Recorded data
=======

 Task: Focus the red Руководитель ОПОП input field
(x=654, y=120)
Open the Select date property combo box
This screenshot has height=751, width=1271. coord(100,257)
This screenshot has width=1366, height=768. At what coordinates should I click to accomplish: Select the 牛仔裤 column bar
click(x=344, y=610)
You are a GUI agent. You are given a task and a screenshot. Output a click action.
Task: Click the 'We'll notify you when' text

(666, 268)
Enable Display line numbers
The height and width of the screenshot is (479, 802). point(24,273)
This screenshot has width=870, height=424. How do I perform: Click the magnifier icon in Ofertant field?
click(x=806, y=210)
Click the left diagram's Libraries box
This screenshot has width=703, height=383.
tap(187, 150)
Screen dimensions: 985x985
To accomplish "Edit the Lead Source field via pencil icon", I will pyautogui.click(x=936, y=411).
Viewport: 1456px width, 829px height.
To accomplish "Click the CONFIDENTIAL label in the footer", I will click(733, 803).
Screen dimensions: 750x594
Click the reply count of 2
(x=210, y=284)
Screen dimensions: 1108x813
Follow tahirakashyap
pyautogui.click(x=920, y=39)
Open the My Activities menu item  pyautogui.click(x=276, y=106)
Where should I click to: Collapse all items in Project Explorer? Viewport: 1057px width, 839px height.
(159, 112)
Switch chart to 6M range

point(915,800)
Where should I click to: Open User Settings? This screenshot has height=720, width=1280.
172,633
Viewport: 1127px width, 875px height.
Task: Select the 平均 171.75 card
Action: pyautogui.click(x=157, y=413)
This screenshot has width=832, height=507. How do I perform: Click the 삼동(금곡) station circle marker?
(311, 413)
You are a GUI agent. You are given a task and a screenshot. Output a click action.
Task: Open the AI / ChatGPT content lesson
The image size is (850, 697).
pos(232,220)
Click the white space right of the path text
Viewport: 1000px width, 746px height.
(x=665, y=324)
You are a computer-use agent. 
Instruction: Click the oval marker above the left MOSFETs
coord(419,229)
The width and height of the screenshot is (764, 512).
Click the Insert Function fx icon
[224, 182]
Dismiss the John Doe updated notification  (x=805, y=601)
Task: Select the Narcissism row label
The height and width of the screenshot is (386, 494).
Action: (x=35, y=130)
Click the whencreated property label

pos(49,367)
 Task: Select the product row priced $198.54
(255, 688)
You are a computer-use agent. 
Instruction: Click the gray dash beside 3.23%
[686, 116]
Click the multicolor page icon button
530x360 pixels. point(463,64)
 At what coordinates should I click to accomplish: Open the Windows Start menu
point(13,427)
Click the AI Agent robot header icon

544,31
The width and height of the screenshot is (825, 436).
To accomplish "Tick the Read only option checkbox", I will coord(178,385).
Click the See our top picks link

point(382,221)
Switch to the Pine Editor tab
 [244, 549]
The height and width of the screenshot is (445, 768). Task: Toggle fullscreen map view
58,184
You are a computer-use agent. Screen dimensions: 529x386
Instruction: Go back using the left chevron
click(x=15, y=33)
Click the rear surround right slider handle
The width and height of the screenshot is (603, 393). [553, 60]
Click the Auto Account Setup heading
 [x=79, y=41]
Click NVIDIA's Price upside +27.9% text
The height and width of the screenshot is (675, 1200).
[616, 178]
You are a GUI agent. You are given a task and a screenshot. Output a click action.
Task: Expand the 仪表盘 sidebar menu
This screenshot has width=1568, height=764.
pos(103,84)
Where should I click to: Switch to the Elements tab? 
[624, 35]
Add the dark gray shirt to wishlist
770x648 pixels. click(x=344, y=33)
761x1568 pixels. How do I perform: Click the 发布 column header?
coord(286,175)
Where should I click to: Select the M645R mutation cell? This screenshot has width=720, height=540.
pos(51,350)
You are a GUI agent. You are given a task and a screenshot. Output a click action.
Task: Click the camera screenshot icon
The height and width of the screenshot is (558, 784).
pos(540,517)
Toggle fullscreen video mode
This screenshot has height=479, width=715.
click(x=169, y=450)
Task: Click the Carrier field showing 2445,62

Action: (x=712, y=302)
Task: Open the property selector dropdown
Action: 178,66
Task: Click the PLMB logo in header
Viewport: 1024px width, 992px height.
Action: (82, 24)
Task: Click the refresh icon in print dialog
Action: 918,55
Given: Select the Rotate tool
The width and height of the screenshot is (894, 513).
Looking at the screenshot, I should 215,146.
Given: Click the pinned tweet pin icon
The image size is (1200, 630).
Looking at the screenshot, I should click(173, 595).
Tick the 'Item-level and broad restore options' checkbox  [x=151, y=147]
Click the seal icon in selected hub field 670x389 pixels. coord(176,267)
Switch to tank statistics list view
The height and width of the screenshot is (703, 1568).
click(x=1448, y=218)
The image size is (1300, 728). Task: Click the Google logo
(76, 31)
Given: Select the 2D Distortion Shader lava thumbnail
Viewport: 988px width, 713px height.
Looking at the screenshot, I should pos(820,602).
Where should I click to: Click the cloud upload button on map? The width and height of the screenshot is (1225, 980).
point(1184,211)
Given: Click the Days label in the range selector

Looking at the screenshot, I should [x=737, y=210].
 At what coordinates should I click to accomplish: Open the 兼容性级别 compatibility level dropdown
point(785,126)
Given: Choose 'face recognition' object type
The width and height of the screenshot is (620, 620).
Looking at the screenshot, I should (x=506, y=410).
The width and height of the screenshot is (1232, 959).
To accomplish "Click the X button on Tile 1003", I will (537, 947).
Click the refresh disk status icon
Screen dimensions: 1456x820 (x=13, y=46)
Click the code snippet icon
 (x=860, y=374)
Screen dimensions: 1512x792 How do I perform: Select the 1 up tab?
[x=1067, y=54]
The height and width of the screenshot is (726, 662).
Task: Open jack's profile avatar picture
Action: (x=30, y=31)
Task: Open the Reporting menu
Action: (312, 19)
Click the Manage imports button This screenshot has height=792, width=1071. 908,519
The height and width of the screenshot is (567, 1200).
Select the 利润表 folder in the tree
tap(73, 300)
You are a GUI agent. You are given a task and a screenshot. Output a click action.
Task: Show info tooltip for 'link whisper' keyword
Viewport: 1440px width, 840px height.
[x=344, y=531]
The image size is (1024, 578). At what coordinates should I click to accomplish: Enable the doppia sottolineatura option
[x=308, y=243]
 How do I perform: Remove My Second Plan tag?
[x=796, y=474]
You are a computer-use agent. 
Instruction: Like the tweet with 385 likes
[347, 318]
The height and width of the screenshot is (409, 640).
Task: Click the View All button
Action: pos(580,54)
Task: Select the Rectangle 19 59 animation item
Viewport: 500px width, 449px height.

=======

What the exercise asks: Nothing in the entries should be skipped. Output them all exactly.

Solution to the problem:
 Task: Focus the red Руководитель ОПОП input field
(x=654, y=120)
Open the Select date property combo box
This screenshot has height=751, width=1271. coord(100,257)
This screenshot has width=1366, height=768. At what coordinates should I click to accomplish: Select the 牛仔裤 column bar
click(x=344, y=610)
You are a GUI agent. You are given a task and a screenshot. Output a click action.
Task: Click the 'We'll notify you when' text

(666, 268)
Enable Display line numbers
The height and width of the screenshot is (479, 802). point(24,273)
This screenshot has width=870, height=424. How do I perform: Click the magnifier icon in Ofertant field?
click(x=806, y=210)
Click the left diagram's Libraries box
This screenshot has width=703, height=383.
tap(187, 150)
Screen dimensions: 985x985
To accomplish "Edit the Lead Source field via pencil icon", I will pyautogui.click(x=936, y=411).
Viewport: 1456px width, 829px height.
To accomplish "Click the CONFIDENTIAL label in the footer", I will click(733, 803).
Screen dimensions: 750x594
Click the reply count of 2
(x=210, y=284)
Screen dimensions: 1108x813
Follow tahirakashyap
pyautogui.click(x=920, y=39)
Open the My Activities menu item  pyautogui.click(x=276, y=106)
Where should I click to: Collapse all items in Project Explorer? Viewport: 1057px width, 839px height.
(159, 112)
Switch chart to 6M range

point(915,800)
Where should I click to: Open User Settings? This screenshot has height=720, width=1280.
172,633
Viewport: 1127px width, 875px height.
Task: Select the 平均 171.75 card
Action: pyautogui.click(x=157, y=413)
This screenshot has width=832, height=507. How do I perform: Click the 삼동(금곡) station circle marker?
(311, 413)
You are a GUI agent. You are given a task and a screenshot. Output a click action.
Task: Open the AI / ChatGPT content lesson
The image size is (850, 697).
pos(232,220)
Click the white space right of the path text
Viewport: 1000px width, 746px height.
(x=665, y=324)
You are a computer-use agent. 
Instruction: Click the oval marker above the left MOSFETs
coord(419,229)
The width and height of the screenshot is (764, 512).
Click the Insert Function fx icon
[224, 182]
Dismiss the John Doe updated notification  (x=805, y=601)
Task: Select the Narcissism row label
The height and width of the screenshot is (386, 494).
Action: (x=35, y=130)
Click the whencreated property label

pos(49,367)
 Task: Select the product row priced $198.54
(255, 688)
You are a computer-use agent. 
Instruction: Click the gray dash beside 3.23%
[686, 116]
Click the multicolor page icon button
530x360 pixels. point(463,64)
 At what coordinates should I click to accomplish: Open the Windows Start menu
point(13,427)
Click the AI Agent robot header icon

544,31
The width and height of the screenshot is (825, 436).
To accomplish "Tick the Read only option checkbox", I will coord(178,385).
Click the See our top picks link

point(382,221)
Switch to the Pine Editor tab
 [244, 549]
The height and width of the screenshot is (445, 768). Task: Toggle fullscreen map view
58,184
You are a computer-use agent. Screen dimensions: 529x386
Instruction: Go back using the left chevron
click(x=15, y=33)
Click the rear surround right slider handle
The width and height of the screenshot is (603, 393). [553, 60]
Click the Auto Account Setup heading
 [x=79, y=41]
Click NVIDIA's Price upside +27.9% text
The height and width of the screenshot is (675, 1200).
[616, 178]
You are a GUI agent. You are given a task and a screenshot. Output a click action.
Task: Expand the 仪表盘 sidebar menu
This screenshot has width=1568, height=764.
pos(103,84)
Where should I click to: Switch to the Elements tab? 
[624, 35]
Add the dark gray shirt to wishlist
770x648 pixels. click(x=344, y=33)
761x1568 pixels. How do I perform: Click the 发布 column header?
coord(286,175)
Where should I click to: Select the M645R mutation cell? This screenshot has width=720, height=540.
pos(51,350)
You are a GUI agent. You are given a task and a screenshot. Output a click action.
Task: Click the camera screenshot icon
The height and width of the screenshot is (558, 784).
pos(540,517)
Toggle fullscreen video mode
This screenshot has height=479, width=715.
click(x=169, y=450)
Task: Click the Carrier field showing 2445,62

Action: (x=712, y=302)
Task: Open the property selector dropdown
Action: 178,66
Task: Click the PLMB logo in header
Viewport: 1024px width, 992px height.
Action: (82, 24)
Task: Click the refresh icon in print dialog
Action: 918,55
Given: Select the Rotate tool
The width and height of the screenshot is (894, 513).
Looking at the screenshot, I should 215,146.
Given: Click the pinned tweet pin icon
The image size is (1200, 630).
Looking at the screenshot, I should click(173, 595).
Tick the 'Item-level and broad restore options' checkbox  [x=151, y=147]
Click the seal icon in selected hub field 670x389 pixels. coord(176,267)
Switch to tank statistics list view
The height and width of the screenshot is (703, 1568).
click(x=1448, y=218)
The image size is (1300, 728). Task: Click the Google logo
(76, 31)
Given: Select the 2D Distortion Shader lava thumbnail
Viewport: 988px width, 713px height.
Looking at the screenshot, I should pos(820,602).
Where should I click to: Click the cloud upload button on map? The width and height of the screenshot is (1225, 980).
point(1184,211)
Given: Click the Days label in the range selector

Looking at the screenshot, I should [x=737, y=210].
 At what coordinates should I click to accomplish: Open the 兼容性级别 compatibility level dropdown
point(785,126)
Given: Choose 'face recognition' object type
The width and height of the screenshot is (620, 620).
Looking at the screenshot, I should (x=506, y=410).
The width and height of the screenshot is (1232, 959).
To accomplish "Click the X button on Tile 1003", I will (537, 947).
Click the refresh disk status icon
Screen dimensions: 1456x820 (x=13, y=46)
Click the code snippet icon
 (x=860, y=374)
Screen dimensions: 1512x792 How do I perform: Select the 1 up tab?
[x=1067, y=54]
The height and width of the screenshot is (726, 662).
Task: Open jack's profile avatar picture
Action: (x=30, y=31)
Task: Open the Reporting menu
Action: (312, 19)
Click the Manage imports button This screenshot has height=792, width=1071. 908,519
The height and width of the screenshot is (567, 1200).
Select the 利润表 folder in the tree
tap(73, 300)
You are a GUI agent. You are given a task and a screenshot. Output a click action.
Task: Show info tooltip for 'link whisper' keyword
Viewport: 1440px width, 840px height.
[x=344, y=531]
The image size is (1024, 578). At what coordinates should I click to accomplish: Enable the doppia sottolineatura option
[x=308, y=243]
 How do I perform: Remove My Second Plan tag?
[x=796, y=474]
You are a computer-use agent. 
Instruction: Like the tweet with 385 likes
[347, 318]
The height and width of the screenshot is (409, 640).
Task: Click the View All button
Action: pos(580,54)
Task: Select the Rectangle 19 59 animation item
Viewport: 500px width, 449px height.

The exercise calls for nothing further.